One unique piece about the program is the 50-50 profit- share plan, said Higgins. When a store certifies an individual, it receives $15,000 from head office. Once it places the individual in a management position at another store, that location will give the training store an additional $15,000.

All employees who have been at a store for at least one year share 15 per cent of that location’s profits, which would include the $30,000, said Higgins.

“The rationale behind that is if you’ve been here for a year, you’re likely skilled to be a mentor to someone else and you’ve shared knowledge,” she said.

“So there’s real incentives… to get someone to get certified but also to say, ‘I want my guy to be skilled and successful in his job and I helped contribute to that and I’m recognized financially for that as well.’”

This program was one of the drivers for Kal Tire receiving the Award of Excellence: Innovation from BC HRMA.

Kal Tire also implemented a program last year for its mining tire group — which provides tires to 120 mine sites around the globe — to make sure all locations were operating with consistent management practices and the same Kal Tire culture. The company has 5,000 employees around the globe, with 3,400 in Canada.

The program includes management best practices courses from Harvard Business Review, including hiring, managing performance and coaching. Kal Tire also pairs program participants with coaches from within the company to help them graduate from the program and receive certification.

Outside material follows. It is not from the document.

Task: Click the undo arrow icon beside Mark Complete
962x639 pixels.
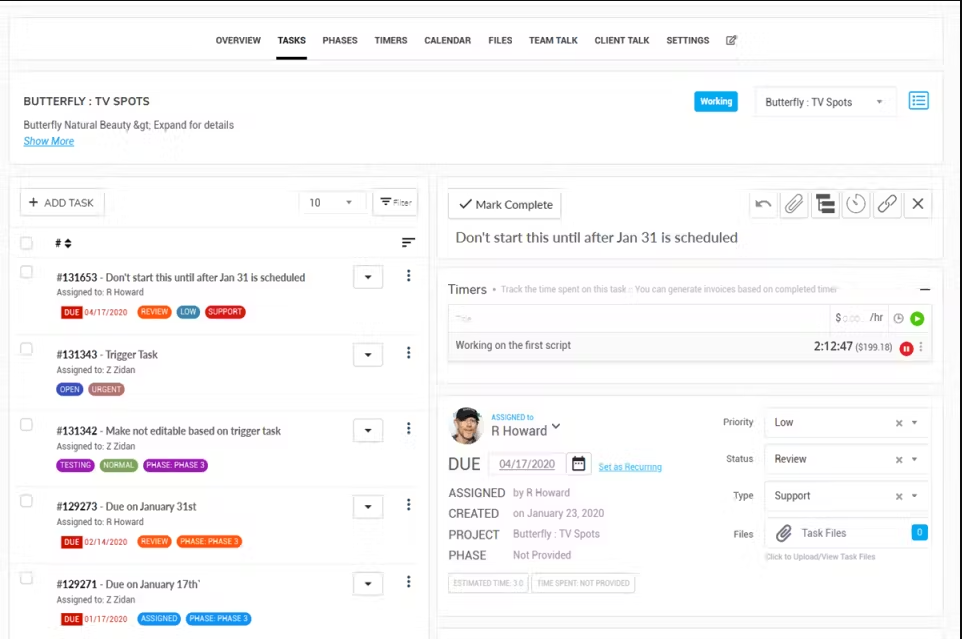Action: [x=763, y=204]
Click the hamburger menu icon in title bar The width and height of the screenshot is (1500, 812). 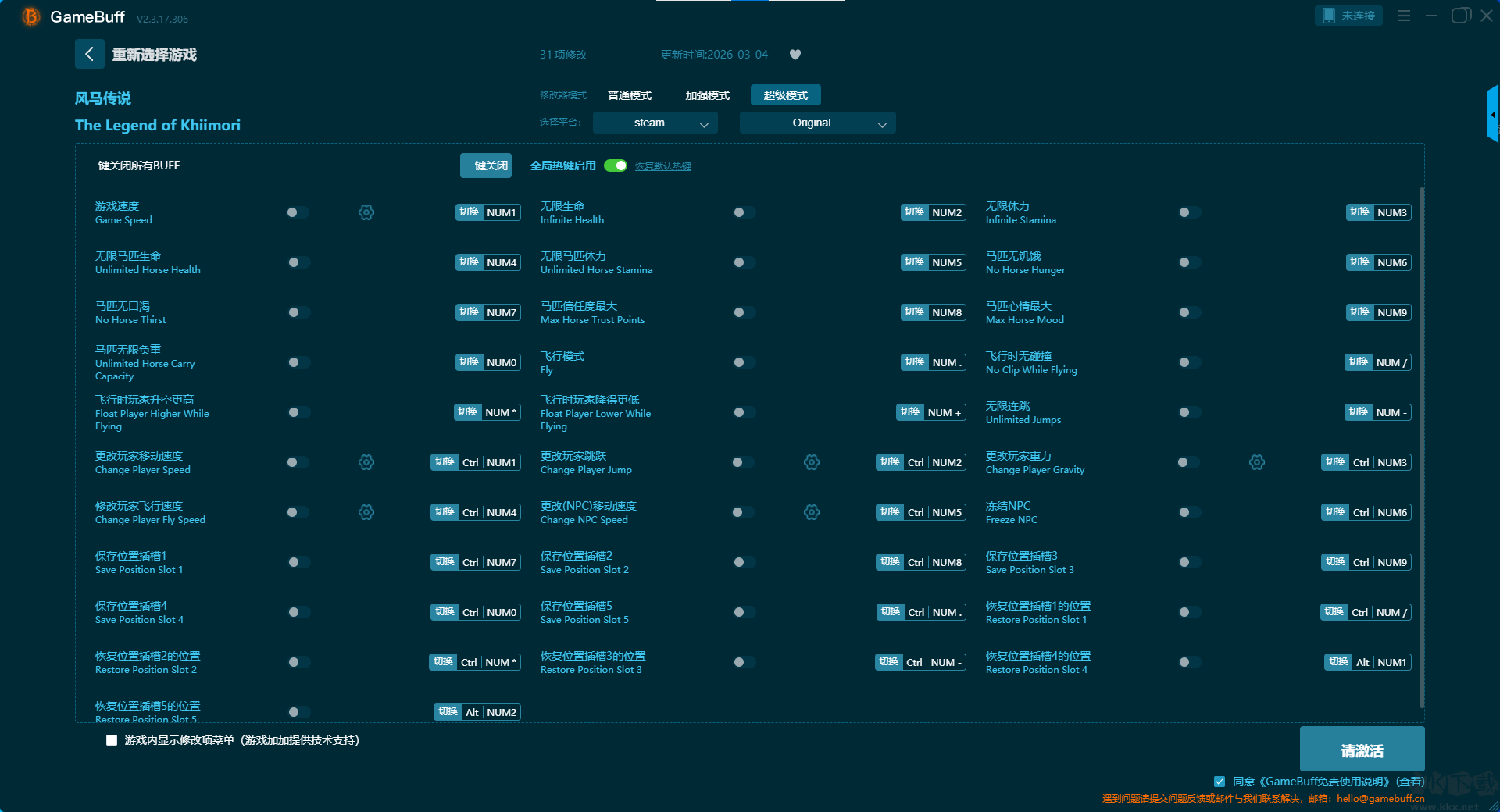click(x=1404, y=16)
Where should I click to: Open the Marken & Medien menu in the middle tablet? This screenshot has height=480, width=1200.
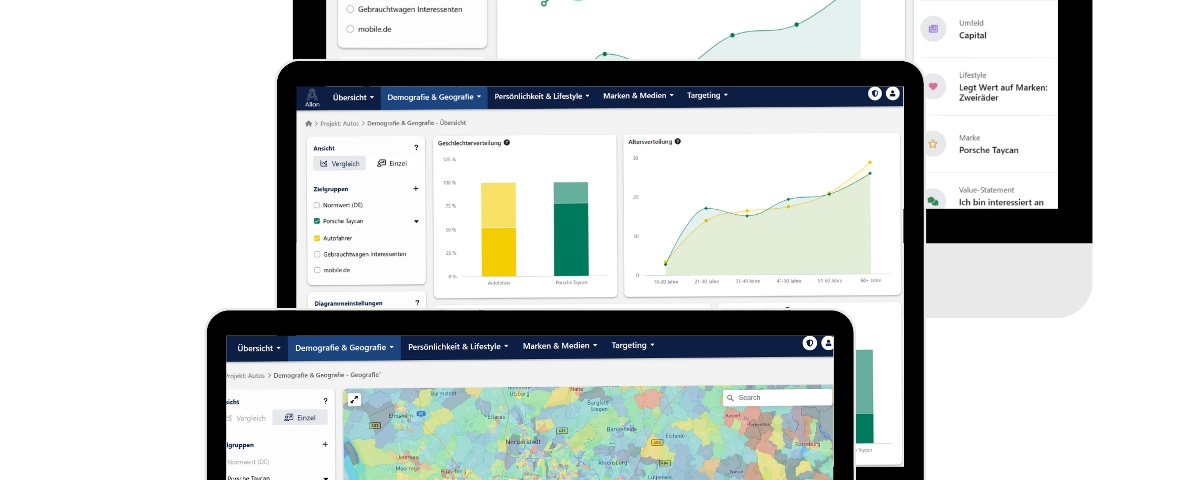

“People are talking the same language around management skills,” said Higgins. “In the next couple of years, with further traction, we believe we would have achieved all people talking management in the same way. It’s a real team learning, continuous learning approach.”

Rising Star Award

Sabrina Mowbray-Angus had been in her HR co-ordinator position at Sinclar Group Forest Products for exactly one week when the unthinkable happened: A massive fire destroyed the company’s Lakeland Mills sawmill in Prince George, B.C., killing two employees and injuring about 25 others.

When the incident occurred in April 2012, Mowbray-Angus went straight to the hospital to provide assistance to employees and their families. She spent the night there, mostly accounting for the whereabouts of employees as well as co-ordinating flights for the families of employees who had to be sent to other hospitals.

“I just assessed the situation, the severity of it and what needed to be done,” said Mowbray-Angus, HR advisor at the 500-employee company. “It was just like ‘OK, what can we do? What needs to be done?’ There’s no manual, no checklist to grab when something like this happens.”

Mowbray-Angus’s efforts earned her the Rising Star Award from BC HRMA.

When the incident happened, the company had just lost its HR director and there was no one in the role. Mowbray-Angus stepped up to fill those shoes and completed all of the WorkSafeBC claims.

“We had two fatalities and a lot of extremely critical cases and a number of physical injuries to PTSD (post-traumatic stress disorder) to everything. (I was) just trying to navigate through the sheer number of claims that were coming in,” said Mowbray-Angus.

She also worked closely with the company’s employee and family assistance program (EFAP) to debrief all the teams, provide counselling to employees and communicate all of the types of support available.

From day one, Mowbray-Angus also worked with other employers in the region to help displaced employees find new employment opportunities, and she also posted links to job ads on the company website.

Mowbray-Angus’s other efforts at Sinclar Group included spearheading a wellness campaign, implementing more consistent recruiting procedures, initiating a review of policy development and implementation, and introducing HR metrics at the organization.